Top of RECORD EXCERPTS
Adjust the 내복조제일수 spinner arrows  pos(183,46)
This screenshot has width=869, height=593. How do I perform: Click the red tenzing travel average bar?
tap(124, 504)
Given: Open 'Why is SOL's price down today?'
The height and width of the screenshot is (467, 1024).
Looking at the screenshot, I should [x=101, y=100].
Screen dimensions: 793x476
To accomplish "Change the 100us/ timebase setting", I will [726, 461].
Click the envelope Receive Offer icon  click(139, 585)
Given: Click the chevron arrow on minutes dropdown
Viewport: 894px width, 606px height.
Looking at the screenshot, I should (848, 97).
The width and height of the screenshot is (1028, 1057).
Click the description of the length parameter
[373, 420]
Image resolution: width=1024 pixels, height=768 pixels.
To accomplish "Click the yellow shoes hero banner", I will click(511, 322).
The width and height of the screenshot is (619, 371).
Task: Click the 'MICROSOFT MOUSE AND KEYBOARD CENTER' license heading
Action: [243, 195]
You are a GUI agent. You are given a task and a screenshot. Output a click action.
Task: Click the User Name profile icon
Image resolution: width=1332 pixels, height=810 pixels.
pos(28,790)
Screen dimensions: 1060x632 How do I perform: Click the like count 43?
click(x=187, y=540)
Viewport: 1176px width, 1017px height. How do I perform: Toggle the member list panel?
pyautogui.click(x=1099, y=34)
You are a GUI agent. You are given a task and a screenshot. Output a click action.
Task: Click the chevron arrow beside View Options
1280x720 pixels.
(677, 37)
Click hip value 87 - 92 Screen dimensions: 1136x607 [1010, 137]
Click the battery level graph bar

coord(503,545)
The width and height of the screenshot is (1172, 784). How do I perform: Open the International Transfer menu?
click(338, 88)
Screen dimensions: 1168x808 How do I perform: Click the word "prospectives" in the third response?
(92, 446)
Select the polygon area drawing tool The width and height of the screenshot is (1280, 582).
Bottom of RECORD EXCERPTS
Print the data in full. Match it exactly.

→ WRITTEN RESPONSE
Adjust the 내복조제일수 spinner arrows  pos(183,46)
This screenshot has width=869, height=593. How do I perform: Click the red tenzing travel average bar?
tap(124, 504)
Given: Open 'Why is SOL's price down today?'
The height and width of the screenshot is (467, 1024).
Looking at the screenshot, I should [x=101, y=100].
Screen dimensions: 793x476
To accomplish "Change the 100us/ timebase setting", I will [726, 461].
Click the envelope Receive Offer icon  click(139, 585)
Given: Click the chevron arrow on minutes dropdown
Viewport: 894px width, 606px height.
Looking at the screenshot, I should (848, 97).
The width and height of the screenshot is (1028, 1057).
Click the description of the length parameter
[373, 420]
Image resolution: width=1024 pixels, height=768 pixels.
To accomplish "Click the yellow shoes hero banner", I will click(511, 322).
The width and height of the screenshot is (619, 371).
Task: Click the 'MICROSOFT MOUSE AND KEYBOARD CENTER' license heading
Action: [243, 195]
You are a GUI agent. You are given a task and a screenshot. Output a click action.
Task: Click the User Name profile icon
Image resolution: width=1332 pixels, height=810 pixels.
pos(28,790)
Screen dimensions: 1060x632 How do I perform: Click the like count 43?
click(x=187, y=540)
Viewport: 1176px width, 1017px height. How do I perform: Toggle the member list panel?
pyautogui.click(x=1099, y=34)
You are a GUI agent. You are given a task and a screenshot. Output a click action.
Task: Click the chevron arrow beside View Options
1280x720 pixels.
(677, 37)
Click hip value 87 - 92 Screen dimensions: 1136x607 [1010, 137]
Click the battery level graph bar

coord(503,545)
The width and height of the screenshot is (1172, 784). How do I perform: Open the International Transfer menu?
click(338, 88)
Screen dimensions: 1168x808 How do I perform: Click the word "prospectives" in the third response?
(92, 446)
Select the polygon area drawing tool The width and height of the screenshot is (1280, 582).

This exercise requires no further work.